* **Source document**:

++++

Regional Commissioner Kilimanjaro Region
- In office 2016–2021
- Appointed by: John Magufuli
- Preceded by: Leonidas Gama
- Succeeded by: Nicholas Kigaigai

Personal details
- Born: 23 January 1959 Mungumaji, Tanganyika (now Tanzania)
- Died: 22 July 2021 (aged 62) Mount Meru Hospital, Arusha
- Party: ACT-Wazalendo
- Other political affiliations: CHADEMA

= Anna Mghwira =

Tanzanian politician (1959–2021)

Anna Elisha Mghwira (23 January 1959 – 22 July 2021) was a Tanzanian politician and the one-time chair of the Alliance for Change and Transparency (ACT), the youngest political party in Tanzania. She was educated in the United Kingdom at the University of Essex and the University of Dar es Salaam as well as Tumaini University.

In 2015, she was the sole female candidate to contest the presidential seat in Tanzania's general election in October that year.

== Early life and education ==

Anna Elisha Mghwira was born on 23 January 1959 at Singida Regional Hospital, Mungumaji Ward - Irao Suburb in Singida-Urban Municipality, Tanganyika. She spent her early years as a child at home due to a health problem which delayed her ability to walk. She joined Nyerere Primary school from 1968 to 1974. She then went to Ihanja Secondary school from 1975 to 1978 before joining the Lutheran Seminary for her advanced level from secondary education 1979 to 1981. She attained her bachelor's degree in Theology from Tumaini University before joining the University of Dar es Salaam, where she attained an LL.B. degree in 1986. She went to the University of Essex in England, where she attained a master's degree in law (LLM) in 2000. Mghwira worked for international and local organisations dealing with women's empowerment, community development, and refugees.

Her father was a councillor through TANU. Mghwira was creative with her hands and used her skills in braiding hair and crochet work to contribute to her school fees for her two years of secondary education. Some of her products were sold in the United States by one of her teachers, earning her US$1,200. Shortly the handicraft turned profitable after her clients learnt of her skills and decided to donate more (apart from purchasing her products) for her school fees up to “A” level.

++++

* **Exercise data**:
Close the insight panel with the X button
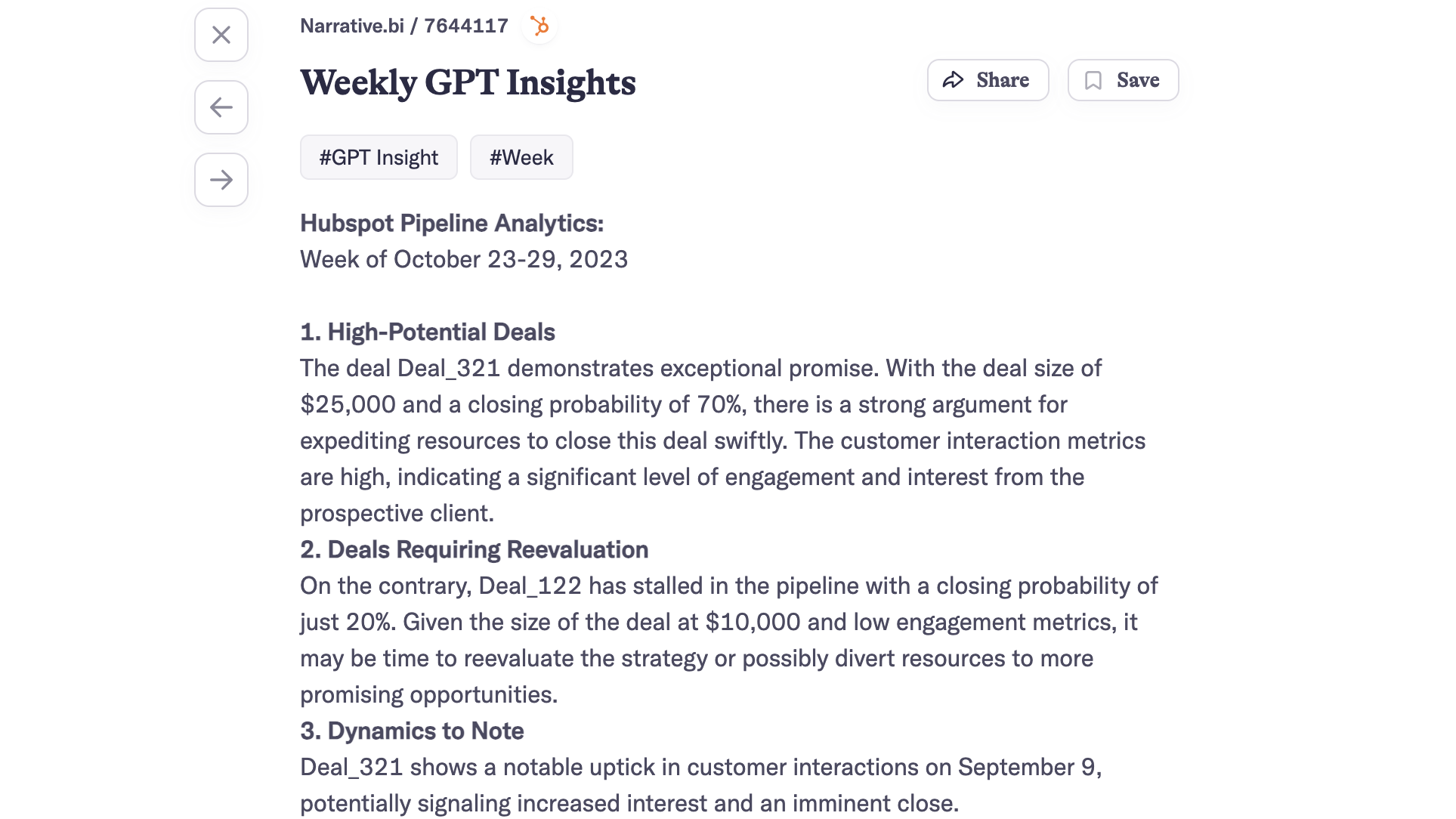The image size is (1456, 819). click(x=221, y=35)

++++

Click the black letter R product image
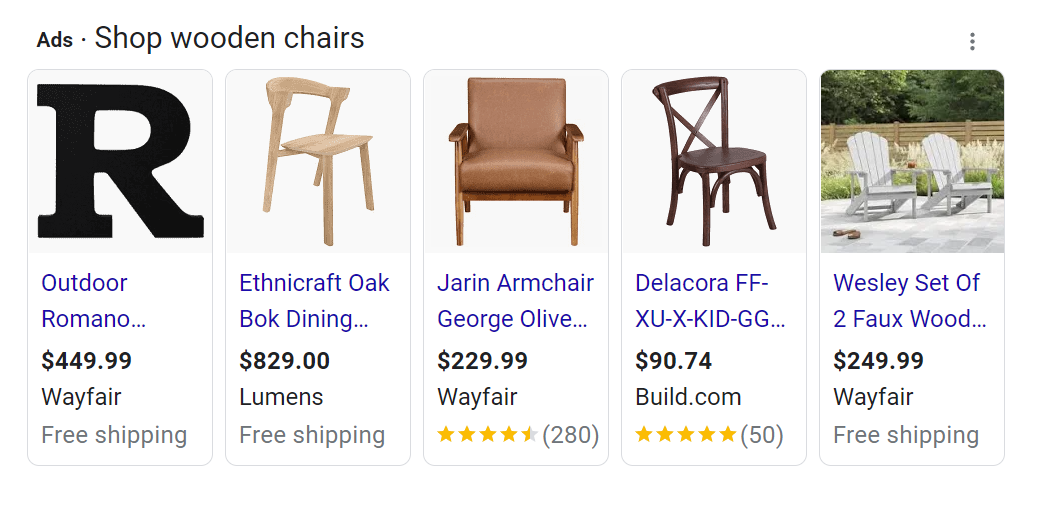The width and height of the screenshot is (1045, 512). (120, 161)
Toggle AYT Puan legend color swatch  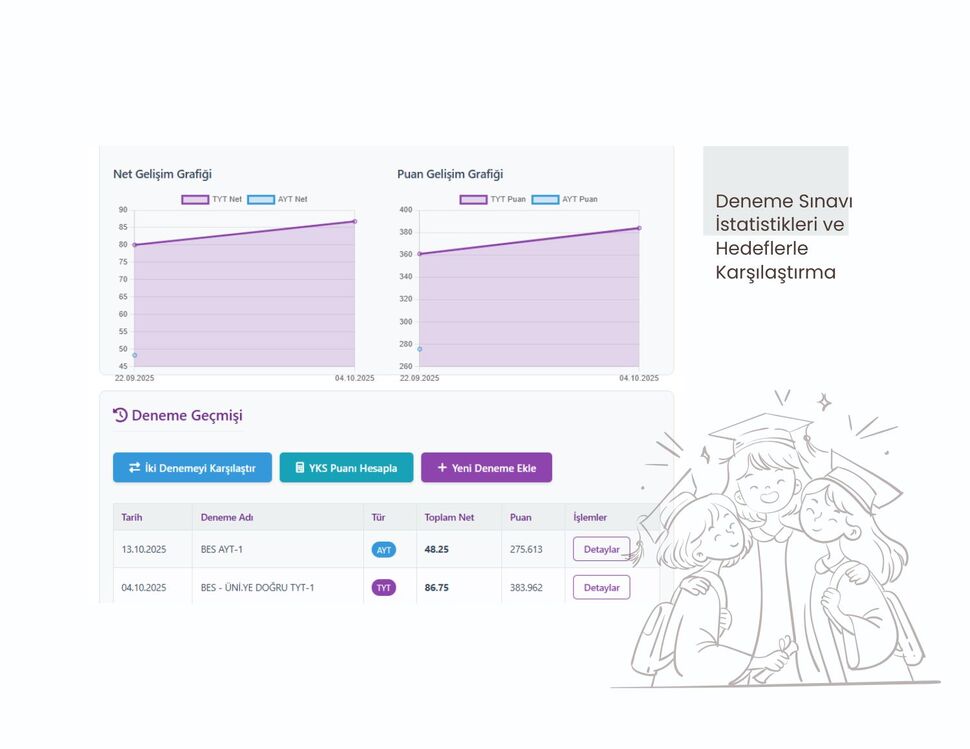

++++

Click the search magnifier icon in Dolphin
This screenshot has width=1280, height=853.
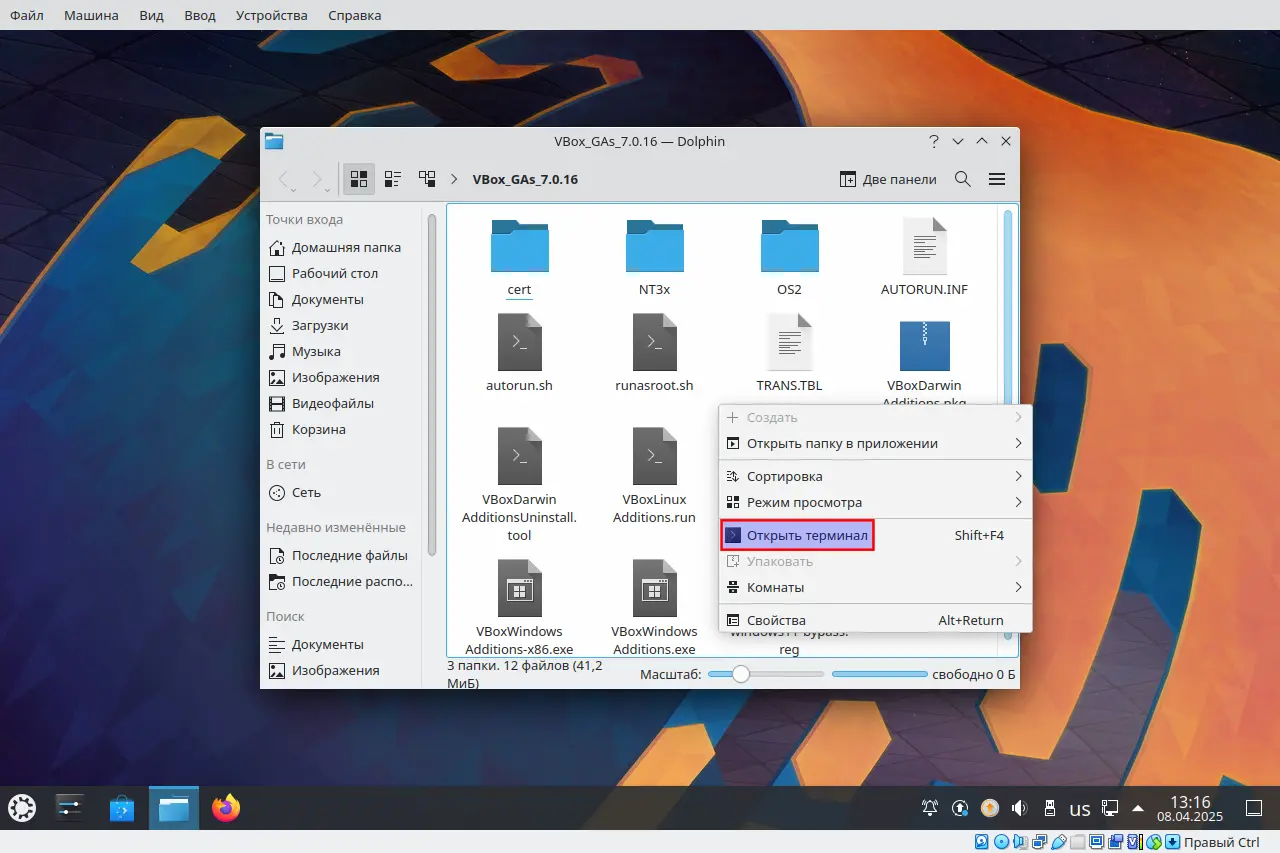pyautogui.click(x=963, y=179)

++++

* **Things to do**:
[1] Retype the Anna Mghwira biography from "- Died: 22 July" to "October that year.".
[2] Answer these questions using the Anna Mghwira biography:
(a) Who appointed her Regional Commissioner of Kilimanjaro Region?
(b) In what year did she earn her LL.B. degree at the University of Dar es Salaam?
(c) How much did she earn from products one of her teachers sold in the United States?
[3] Write what comes next in the Anna Mghwira biography, picking up after its final sentence.

* **Responses to the tasks**:
[1]
- Died: 22 July 2021 (aged 62) Mount Meru Hospital, Arusha
- Party: ACT-Wazalendo
- Other political affiliations: CHADEMA

= Anna Mghwira =

Tanzanian politician (1959–2021)

Anna Elisha Mghwira (23 January 1959 – 22 July 2021) was a Tanzanian politician and the one-time chair of the Alliance for Change and Transparency (ACT), the youngest political party in Tanzania. She was educated in the United Kingdom at the University of Essex and the University of Dar es Salaam as well as Tumaini University.

In 2015, she was the sole female candidate to contest the presidential seat in Tanzania's general election in October that year.

[2]
(a) John Magufuli
(b) 1986
(c) US$1,200

[3]
== Activism and political life ==

Mgwhira's political journey started during the TANU era, when she was a member of the party's youth league. However she reduced her participation in politics in the late 1970s so that she could concentrate on her education, career, and family.

She returned to active politics in 2009, when she joined the centre-right political party Chama cha Demokrasia na Maendeleo, Swahili for Party for Democracy and Progress (Chadema). Ms Mghwira held various positions in the party, notably as district secretary and later as district chairwoman.

In 2012, she lost to Mr Joshua Nassari in the Chadema nomination for the Arumeru East constituency by-election. She unsuccessfully ran for a seat in the East African Legislative Assembly the same year.

In March 2015, she left Chadema for the newly formed ACT-Wazalendo, where she was later nominated the party's national chairwoman during the party's first general congress.

In December 2017, she left ACT-Wazalendo for Chama Cha Mapinduzi (CCM).

She served as Regional Commissioner of the Kilimanjaro region from 2017 May 2021, when she announced her retirement from the position. She was succeeded by Stephen Kagaigai.

On 22 July 2021, Anna Mghwira died in Mount Meru Hospital at the age of 62 years.